ON THE PRINCIPLE OF SELF-DETERMINATION
Excerpts from the UN Charter
The Purposes of the United Nations are:
1. To maintain international peace and security, and to that end: to take effective collective measures for the prevention and removal of threats to the peace, and for the suppression of acts of aggression or other breaches of the peace, and to bring about by peaceful means, and in conformity with the principles of justice and international law, adjustment or settlement of international disputes or situations which might lead to a breach of the peace;
2. To develop friendly relations among nations based on respect for the principle of equal rights and self-determination of peoples, and to take other appropriate measures to strengthen universal peace;
3. To achieve international co-operation in solving international problems of an economic, social, cultural, or humanitarian character, and in promoting and encouraging respect for human rights and for fundamental freedoms for all without distinction as to race, sex, language, or religion; and
4. To be a centre for harmonizing the actions of nations in the attainment of these common ends.

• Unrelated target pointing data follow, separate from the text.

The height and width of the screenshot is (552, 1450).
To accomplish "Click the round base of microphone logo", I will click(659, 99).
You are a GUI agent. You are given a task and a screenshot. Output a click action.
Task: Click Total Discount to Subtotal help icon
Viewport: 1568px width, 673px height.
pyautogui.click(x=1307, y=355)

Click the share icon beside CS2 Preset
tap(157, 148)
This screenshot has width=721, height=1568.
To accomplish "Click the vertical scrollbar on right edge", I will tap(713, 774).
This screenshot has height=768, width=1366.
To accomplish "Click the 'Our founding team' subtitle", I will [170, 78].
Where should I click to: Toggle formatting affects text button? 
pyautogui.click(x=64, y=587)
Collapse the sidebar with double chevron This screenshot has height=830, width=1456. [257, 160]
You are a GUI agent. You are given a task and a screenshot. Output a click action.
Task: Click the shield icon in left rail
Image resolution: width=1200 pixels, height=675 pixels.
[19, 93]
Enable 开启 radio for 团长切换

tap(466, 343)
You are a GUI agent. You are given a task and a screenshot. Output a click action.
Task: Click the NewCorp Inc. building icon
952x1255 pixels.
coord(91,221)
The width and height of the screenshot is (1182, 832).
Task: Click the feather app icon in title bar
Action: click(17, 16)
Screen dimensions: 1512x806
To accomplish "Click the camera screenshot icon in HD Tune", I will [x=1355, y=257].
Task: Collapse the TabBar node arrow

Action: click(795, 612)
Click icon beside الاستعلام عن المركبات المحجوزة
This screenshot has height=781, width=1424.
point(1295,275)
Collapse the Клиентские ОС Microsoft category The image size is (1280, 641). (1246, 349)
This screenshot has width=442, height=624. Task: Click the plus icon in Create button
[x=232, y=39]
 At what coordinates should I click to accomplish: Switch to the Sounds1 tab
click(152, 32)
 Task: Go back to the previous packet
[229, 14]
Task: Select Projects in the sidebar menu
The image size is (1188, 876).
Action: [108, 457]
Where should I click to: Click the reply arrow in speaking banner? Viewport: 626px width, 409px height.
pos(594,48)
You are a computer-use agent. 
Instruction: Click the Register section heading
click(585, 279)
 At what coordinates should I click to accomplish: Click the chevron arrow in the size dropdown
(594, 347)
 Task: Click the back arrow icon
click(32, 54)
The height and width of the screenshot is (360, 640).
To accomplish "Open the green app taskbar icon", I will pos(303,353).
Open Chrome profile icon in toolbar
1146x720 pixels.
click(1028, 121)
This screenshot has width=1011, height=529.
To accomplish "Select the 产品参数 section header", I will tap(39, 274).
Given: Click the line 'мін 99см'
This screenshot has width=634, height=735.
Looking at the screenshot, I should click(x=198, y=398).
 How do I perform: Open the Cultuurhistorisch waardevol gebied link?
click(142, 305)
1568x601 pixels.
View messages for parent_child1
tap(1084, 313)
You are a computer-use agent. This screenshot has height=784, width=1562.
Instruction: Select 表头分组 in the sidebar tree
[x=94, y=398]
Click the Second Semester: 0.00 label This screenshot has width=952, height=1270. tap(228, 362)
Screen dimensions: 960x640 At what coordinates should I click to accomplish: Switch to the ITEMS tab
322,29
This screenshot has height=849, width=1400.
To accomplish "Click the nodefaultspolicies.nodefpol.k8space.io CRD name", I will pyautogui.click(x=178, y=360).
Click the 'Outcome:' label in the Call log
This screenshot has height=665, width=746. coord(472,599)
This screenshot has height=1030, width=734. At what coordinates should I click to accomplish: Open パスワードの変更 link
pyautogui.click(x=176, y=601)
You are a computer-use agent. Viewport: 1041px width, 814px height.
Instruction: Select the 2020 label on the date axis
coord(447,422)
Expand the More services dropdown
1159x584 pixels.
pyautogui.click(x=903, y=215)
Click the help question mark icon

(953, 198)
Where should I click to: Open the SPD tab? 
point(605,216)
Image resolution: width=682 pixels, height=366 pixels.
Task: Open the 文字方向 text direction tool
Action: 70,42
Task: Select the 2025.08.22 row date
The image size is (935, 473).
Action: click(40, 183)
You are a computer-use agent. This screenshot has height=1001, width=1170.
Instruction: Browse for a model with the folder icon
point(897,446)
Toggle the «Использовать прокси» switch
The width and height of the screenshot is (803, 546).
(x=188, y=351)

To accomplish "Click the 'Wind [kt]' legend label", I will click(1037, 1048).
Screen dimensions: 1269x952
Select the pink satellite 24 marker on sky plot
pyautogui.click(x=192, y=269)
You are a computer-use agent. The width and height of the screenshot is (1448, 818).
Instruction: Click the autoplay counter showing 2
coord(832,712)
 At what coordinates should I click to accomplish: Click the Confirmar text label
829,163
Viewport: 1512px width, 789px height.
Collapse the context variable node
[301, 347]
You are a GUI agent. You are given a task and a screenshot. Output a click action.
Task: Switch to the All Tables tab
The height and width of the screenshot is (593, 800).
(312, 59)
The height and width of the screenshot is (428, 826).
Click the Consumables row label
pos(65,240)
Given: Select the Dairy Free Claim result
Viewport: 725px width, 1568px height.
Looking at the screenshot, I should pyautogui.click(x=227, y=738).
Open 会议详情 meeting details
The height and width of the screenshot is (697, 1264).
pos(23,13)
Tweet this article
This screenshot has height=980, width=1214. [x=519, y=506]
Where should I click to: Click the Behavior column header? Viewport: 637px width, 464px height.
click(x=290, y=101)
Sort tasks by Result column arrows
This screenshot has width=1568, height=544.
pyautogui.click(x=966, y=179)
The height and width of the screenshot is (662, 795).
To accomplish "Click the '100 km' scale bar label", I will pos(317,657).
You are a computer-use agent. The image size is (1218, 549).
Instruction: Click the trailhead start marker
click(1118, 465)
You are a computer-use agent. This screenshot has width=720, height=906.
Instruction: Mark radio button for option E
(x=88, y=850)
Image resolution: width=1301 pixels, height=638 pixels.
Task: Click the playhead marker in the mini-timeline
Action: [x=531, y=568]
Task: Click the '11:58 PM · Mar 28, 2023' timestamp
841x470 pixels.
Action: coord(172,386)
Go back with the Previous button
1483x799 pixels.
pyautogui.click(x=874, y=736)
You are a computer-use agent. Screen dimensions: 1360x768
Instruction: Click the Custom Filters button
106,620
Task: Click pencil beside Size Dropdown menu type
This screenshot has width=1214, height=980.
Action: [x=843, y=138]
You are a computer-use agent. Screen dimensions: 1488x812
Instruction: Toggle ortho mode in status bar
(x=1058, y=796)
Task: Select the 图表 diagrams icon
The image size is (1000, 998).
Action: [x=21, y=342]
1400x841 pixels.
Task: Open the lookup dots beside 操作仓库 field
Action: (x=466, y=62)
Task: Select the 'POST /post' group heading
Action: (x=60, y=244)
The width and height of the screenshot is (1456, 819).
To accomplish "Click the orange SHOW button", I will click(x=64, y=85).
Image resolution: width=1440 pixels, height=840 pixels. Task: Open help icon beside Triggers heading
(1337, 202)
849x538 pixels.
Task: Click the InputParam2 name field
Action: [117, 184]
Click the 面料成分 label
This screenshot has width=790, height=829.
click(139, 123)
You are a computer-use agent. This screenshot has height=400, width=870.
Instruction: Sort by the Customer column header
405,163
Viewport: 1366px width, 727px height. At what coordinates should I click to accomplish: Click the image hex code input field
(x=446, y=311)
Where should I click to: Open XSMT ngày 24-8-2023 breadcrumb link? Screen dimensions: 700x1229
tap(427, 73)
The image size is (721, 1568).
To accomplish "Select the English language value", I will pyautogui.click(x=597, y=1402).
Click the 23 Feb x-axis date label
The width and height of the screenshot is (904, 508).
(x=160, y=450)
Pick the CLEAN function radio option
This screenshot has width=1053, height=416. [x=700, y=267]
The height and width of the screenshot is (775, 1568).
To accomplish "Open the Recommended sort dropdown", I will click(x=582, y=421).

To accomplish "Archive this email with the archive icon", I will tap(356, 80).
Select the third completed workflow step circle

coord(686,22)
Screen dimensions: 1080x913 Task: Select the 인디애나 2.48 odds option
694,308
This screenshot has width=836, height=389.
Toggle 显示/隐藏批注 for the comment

With a view to the creation of conditions of stability and well-being which are necessary for peaceful and friendly relations among nations based on respect for the principle of equal rights and self-determination of peoples, the United Nations shall promote:
a. higher standards of living, full employment, and conditions of economic and social progress and development;
b. solutions of international economic, social, health, and related problems; and international cultural and educational cooperation; and
c. universal respect for, and observance of, human rights and fundamental freedoms for all without distinction as to race, sex, language, or religion.
All Members pledge themselves to take joint and separate action in co-operation with the Organization for the achievement of the purposes set forth in Article 55.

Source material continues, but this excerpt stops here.